Hi wisey, I use a piece of stainless steel mesh bent round and popped inside, stops small fish and shrimp being sucked in.


----------



## Wisey (25 Aug 2015)

tim said:


> Hi wisey, I use a piece of stainless steel mesh bent round and popped inside, stops small fish and shrimp being sucked in.



Interesting idea, would you mind posting a picture when you have chance please?


----------



## GHNelson (25 Aug 2015)

Hi
Needs a guard of some sort to stop this happening!
Try adding some filter floss to the chamber temporally... so we can find a better solution! 
Cheers
hoggie


----------



## Wisey (25 Aug 2015)

Thanks, Xim just posted a link on my journal to another thread I hadn't seen and that has a picture with the mesh. I'm going away with work for two nights tomorrow, so think ill leave it off and setup a solution at the weekend.


----------



## tim (25 Aug 2015)

Wisey said:


> Interesting idea, would you mind posting a picture when you have chance please?

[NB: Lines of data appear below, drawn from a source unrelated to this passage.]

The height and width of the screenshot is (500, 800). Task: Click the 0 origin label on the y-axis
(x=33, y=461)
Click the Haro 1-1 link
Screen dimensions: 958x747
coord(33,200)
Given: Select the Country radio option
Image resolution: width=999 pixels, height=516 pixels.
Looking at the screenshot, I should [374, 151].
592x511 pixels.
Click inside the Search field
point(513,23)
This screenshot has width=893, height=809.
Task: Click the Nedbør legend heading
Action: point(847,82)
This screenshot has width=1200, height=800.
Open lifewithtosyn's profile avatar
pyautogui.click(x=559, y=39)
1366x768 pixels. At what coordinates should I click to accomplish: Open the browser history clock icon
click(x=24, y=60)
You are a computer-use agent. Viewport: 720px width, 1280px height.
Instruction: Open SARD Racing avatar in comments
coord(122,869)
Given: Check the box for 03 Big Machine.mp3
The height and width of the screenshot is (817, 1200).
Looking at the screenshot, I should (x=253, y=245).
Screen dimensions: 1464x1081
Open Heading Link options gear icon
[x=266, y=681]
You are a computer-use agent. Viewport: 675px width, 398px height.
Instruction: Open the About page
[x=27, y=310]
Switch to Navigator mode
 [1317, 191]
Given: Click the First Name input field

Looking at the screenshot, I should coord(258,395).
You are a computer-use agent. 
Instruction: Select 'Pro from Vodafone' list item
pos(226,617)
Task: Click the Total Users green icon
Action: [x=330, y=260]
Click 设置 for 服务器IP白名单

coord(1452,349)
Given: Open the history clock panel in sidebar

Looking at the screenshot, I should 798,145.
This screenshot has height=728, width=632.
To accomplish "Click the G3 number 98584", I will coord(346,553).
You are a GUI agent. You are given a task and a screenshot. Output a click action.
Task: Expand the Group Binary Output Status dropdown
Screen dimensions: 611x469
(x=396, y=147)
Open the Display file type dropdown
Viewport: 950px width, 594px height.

I'll see if I can find the mesh tomorrow, I'm using the skimmer with out it at the moment as I have no livestock in the tank.


----------



## Wisey (25 Aug 2015)

I just tried filter floss, but it creates too much suction on the weir and just drags it right down under the surface. I'll have to find some stainless mesh.


----------



## Nelson (25 Aug 2015)

Wisey said:


> I'll have to find some stainless mesh.


http://www.themeshcompany.com/index.html .


----------



## Wisey (25 Aug 2015)

Thanks! I ordered some plastic mesh fly screen from eBay earlier. Will try that but if that's no good will go to that site.


----------



## Alexander Belchenko (26 Aug 2015)

I've used plastic mesh, tried stainless stell but it was too heavy and weir went too low under surface. I suppose with any kind of mesh you'd better to increase floating properties. Also it noticeable reduced the flow.


----------



## eduard (26 Aug 2015)

I am using mosquito net and it is skimming as good as it is supposed to do.


----------